--- Data excerpts Enclosed Below ---

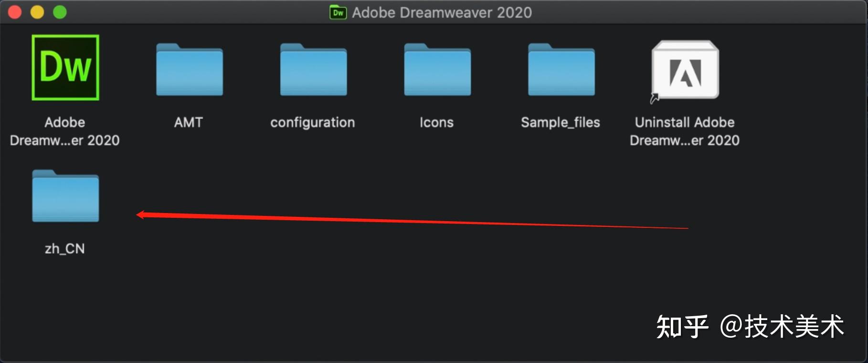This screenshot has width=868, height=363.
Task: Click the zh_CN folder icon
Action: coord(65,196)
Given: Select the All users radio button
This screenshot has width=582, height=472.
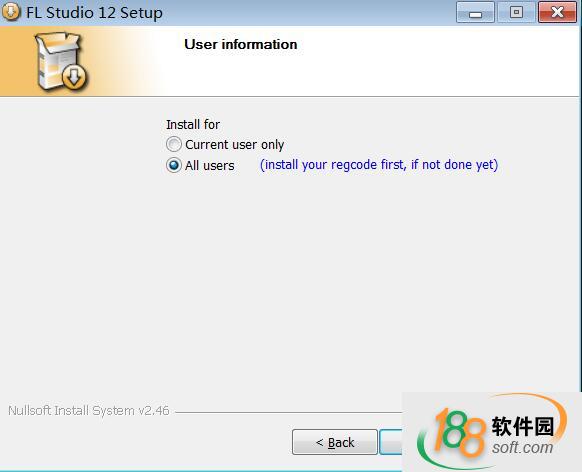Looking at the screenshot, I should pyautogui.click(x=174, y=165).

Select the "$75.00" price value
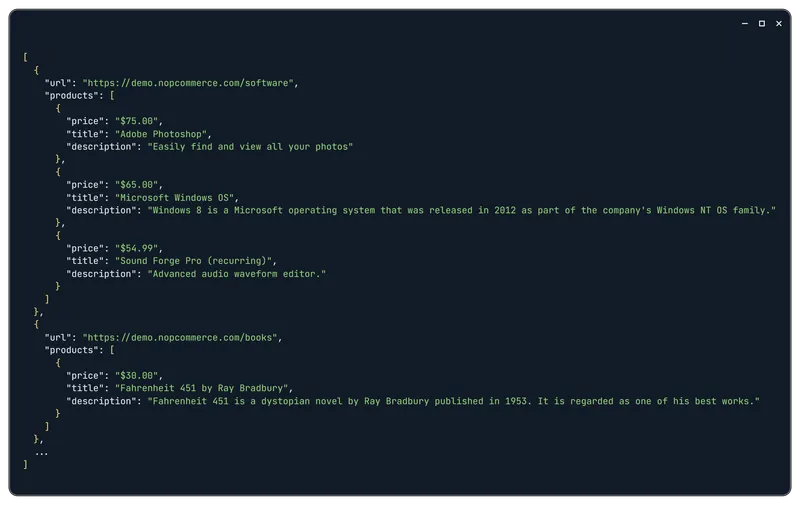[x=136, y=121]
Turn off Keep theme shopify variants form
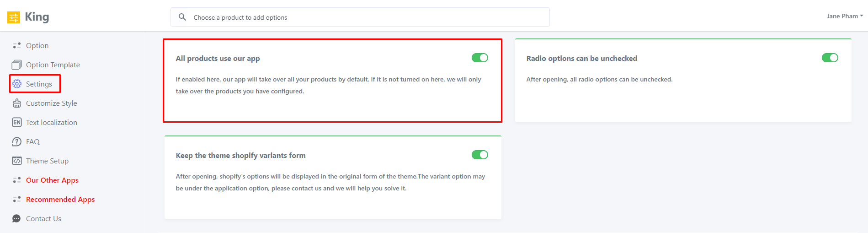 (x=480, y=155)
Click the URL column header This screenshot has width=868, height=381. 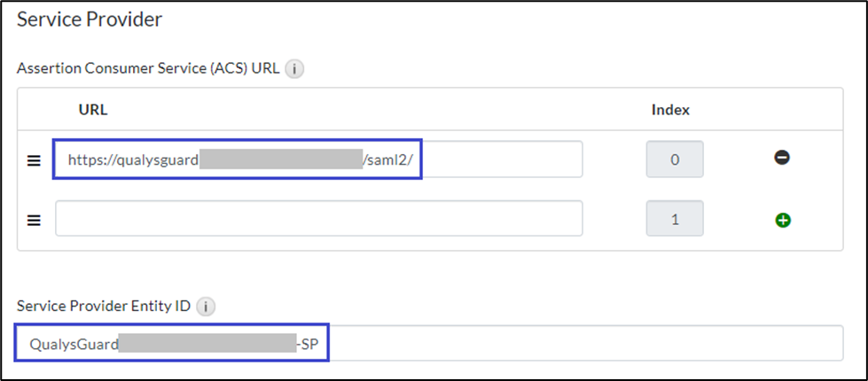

--- End of Enclosed Data excerpts ---

* [Problem to solve]:
Each line from the line containing "Given: Select the All users radio button" through the final line of the data above must be retyped exactly; nothing else, and no pictures, may appear.

* [Task response]:
Given: Select the All users radio button
This screenshot has width=582, height=472.
Looking at the screenshot, I should pyautogui.click(x=174, y=165).

Select the "$75.00" price value
[x=136, y=121]
Turn off Keep theme shopify variants form
 (x=480, y=155)
Click the URL column header This screenshot has width=868, height=381. 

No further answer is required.